(Goal) Rewrite the data from the very first line through the line containing "Toggle Bold formatting", changing "Championship" to "Semifinal" and keeping all else the same.
____
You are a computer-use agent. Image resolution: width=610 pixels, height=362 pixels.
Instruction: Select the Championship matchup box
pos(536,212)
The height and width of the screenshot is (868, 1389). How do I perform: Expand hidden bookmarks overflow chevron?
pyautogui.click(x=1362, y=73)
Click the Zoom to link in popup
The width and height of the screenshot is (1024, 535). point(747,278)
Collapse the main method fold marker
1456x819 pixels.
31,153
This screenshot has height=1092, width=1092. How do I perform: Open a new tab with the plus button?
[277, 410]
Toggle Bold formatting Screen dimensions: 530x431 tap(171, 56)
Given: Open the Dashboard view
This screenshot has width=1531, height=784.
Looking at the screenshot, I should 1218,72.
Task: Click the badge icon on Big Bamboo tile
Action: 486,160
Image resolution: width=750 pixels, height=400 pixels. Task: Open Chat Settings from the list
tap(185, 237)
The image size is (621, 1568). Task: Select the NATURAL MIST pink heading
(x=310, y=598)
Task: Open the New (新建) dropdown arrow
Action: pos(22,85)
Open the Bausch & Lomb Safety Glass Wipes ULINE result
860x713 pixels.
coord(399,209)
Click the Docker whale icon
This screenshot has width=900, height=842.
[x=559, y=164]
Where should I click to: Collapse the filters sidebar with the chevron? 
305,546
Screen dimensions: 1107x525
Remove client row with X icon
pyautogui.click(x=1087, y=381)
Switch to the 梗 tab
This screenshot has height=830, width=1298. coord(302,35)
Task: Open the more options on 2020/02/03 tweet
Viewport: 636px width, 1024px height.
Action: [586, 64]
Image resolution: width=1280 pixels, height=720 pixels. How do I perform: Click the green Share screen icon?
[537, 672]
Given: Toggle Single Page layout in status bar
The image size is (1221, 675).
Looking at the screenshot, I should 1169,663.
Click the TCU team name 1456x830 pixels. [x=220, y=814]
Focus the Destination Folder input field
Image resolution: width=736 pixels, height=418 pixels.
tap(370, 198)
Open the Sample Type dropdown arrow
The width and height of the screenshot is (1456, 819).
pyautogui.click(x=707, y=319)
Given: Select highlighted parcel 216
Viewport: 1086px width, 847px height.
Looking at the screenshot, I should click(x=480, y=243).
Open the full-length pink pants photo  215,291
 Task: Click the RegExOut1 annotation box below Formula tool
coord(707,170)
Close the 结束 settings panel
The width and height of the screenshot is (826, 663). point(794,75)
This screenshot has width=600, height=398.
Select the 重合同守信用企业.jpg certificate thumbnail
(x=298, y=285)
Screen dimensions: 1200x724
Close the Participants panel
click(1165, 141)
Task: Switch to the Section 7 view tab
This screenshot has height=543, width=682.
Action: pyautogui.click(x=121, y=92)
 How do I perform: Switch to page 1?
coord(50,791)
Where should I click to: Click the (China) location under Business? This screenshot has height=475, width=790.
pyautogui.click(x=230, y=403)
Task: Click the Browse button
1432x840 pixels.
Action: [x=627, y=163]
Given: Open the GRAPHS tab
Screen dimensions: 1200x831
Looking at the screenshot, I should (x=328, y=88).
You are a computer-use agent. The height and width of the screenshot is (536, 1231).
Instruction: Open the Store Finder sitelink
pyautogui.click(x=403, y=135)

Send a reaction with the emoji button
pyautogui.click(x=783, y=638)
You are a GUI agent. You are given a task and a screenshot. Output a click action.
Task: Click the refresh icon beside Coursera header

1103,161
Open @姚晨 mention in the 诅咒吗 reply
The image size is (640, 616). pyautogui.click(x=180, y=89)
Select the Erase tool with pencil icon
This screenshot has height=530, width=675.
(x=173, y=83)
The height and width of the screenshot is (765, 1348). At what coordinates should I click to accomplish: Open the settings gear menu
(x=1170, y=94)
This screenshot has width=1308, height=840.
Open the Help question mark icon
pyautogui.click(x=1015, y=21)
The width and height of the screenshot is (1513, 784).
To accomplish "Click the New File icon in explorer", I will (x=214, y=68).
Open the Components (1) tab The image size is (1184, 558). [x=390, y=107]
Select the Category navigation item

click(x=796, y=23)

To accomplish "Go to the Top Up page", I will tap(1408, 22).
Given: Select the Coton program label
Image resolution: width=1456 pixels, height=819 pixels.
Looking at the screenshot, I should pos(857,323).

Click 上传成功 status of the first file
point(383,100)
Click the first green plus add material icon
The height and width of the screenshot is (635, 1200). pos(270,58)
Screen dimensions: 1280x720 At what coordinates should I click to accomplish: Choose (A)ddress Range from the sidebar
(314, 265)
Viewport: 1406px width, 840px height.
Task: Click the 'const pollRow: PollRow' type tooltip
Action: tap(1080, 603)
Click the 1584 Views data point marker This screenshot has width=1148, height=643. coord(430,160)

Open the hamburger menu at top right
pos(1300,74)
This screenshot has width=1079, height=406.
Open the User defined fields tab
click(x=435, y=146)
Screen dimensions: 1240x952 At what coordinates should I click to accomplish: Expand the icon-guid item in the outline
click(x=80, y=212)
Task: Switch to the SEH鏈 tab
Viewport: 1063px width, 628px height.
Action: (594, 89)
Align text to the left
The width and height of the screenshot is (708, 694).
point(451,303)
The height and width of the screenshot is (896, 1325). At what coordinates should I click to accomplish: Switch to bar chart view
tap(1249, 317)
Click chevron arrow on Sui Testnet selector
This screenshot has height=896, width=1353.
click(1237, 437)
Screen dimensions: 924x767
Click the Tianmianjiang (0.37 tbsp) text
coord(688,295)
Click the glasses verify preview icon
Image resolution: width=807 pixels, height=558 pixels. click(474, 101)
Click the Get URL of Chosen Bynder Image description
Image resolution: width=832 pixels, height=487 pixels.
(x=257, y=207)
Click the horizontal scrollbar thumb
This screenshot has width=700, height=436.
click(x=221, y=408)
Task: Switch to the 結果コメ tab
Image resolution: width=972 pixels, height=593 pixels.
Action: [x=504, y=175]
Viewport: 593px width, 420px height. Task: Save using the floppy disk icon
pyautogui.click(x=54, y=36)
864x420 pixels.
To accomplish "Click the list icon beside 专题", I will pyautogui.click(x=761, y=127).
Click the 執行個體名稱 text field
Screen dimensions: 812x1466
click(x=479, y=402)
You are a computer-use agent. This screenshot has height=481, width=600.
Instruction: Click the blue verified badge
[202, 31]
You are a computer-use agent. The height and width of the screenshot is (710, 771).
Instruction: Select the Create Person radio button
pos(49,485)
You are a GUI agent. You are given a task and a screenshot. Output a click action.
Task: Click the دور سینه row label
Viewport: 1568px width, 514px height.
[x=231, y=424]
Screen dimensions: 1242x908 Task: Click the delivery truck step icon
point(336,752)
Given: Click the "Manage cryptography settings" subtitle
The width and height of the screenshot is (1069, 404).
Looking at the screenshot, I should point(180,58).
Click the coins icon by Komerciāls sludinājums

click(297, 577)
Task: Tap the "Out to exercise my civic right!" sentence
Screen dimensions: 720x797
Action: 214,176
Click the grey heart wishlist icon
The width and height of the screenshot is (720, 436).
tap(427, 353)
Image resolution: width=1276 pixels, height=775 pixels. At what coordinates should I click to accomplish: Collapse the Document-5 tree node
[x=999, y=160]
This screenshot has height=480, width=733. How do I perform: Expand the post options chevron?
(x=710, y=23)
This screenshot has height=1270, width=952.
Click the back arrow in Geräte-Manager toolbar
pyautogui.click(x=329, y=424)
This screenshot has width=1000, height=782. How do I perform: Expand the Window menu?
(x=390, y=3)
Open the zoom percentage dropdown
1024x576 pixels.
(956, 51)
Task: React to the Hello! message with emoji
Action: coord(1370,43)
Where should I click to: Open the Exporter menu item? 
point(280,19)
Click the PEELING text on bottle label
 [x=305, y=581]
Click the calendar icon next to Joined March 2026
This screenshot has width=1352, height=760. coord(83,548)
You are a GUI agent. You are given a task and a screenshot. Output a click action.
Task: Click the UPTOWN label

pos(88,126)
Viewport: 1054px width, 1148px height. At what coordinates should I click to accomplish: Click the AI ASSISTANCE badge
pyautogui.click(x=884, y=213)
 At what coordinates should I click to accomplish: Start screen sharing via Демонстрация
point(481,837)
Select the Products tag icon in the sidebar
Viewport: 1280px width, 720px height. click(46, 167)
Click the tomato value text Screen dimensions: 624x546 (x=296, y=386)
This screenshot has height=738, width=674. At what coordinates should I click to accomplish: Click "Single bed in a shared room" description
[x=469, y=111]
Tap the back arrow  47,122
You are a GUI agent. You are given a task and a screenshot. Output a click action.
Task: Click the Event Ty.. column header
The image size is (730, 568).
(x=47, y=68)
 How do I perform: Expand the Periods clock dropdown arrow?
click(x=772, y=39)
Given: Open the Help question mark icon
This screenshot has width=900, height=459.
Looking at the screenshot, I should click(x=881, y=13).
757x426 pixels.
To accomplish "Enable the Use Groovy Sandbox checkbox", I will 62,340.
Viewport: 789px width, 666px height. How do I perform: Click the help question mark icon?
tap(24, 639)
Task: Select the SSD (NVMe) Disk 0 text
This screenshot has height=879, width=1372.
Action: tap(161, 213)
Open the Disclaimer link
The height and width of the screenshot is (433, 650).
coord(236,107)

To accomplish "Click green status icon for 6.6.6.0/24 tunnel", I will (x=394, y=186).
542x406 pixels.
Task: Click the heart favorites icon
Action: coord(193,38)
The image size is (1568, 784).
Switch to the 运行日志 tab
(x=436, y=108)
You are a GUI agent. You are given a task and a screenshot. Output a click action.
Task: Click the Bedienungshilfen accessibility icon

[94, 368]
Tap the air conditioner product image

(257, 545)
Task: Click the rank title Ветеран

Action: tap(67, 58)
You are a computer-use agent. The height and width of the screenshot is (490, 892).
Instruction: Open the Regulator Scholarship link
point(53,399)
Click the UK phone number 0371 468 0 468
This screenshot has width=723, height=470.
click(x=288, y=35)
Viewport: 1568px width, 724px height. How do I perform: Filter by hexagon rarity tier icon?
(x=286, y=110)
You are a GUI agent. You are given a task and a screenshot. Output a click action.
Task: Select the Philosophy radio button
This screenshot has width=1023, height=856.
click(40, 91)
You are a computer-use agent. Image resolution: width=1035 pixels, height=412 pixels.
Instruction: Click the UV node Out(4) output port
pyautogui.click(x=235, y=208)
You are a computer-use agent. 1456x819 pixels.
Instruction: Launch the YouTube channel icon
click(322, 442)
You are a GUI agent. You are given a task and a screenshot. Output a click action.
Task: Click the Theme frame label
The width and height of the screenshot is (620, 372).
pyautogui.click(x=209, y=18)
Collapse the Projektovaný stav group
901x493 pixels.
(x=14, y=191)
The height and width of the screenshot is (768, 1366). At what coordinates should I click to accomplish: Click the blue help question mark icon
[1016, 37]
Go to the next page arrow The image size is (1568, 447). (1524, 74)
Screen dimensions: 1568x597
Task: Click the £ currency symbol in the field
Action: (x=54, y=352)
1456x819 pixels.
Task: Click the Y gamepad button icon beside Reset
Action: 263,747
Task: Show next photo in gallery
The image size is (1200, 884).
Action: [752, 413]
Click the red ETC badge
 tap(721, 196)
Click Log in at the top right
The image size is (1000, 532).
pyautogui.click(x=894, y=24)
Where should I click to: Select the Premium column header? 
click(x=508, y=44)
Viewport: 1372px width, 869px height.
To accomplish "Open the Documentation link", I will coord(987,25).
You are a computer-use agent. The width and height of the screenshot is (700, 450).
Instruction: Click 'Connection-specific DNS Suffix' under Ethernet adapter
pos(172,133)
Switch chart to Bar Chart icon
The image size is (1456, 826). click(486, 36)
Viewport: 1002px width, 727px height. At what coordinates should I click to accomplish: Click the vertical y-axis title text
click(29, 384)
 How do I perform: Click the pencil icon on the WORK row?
____
(Full solution)
You are a computer-use agent. Image resolution: width=610 pixels, height=362 pixels.
Instruction: Select the Semifinal matchup box
pos(536,212)
The height and width of the screenshot is (868, 1389). How do I perform: Expand hidden bookmarks overflow chevron?
pyautogui.click(x=1362, y=73)
Click the Zoom to link in popup
The width and height of the screenshot is (1024, 535). point(747,278)
Collapse the main method fold marker
1456x819 pixels.
31,153
This screenshot has height=1092, width=1092. How do I perform: Open a new tab with the plus button?
[277, 410]
Toggle Bold formatting Screen dimensions: 530x431 tap(171, 56)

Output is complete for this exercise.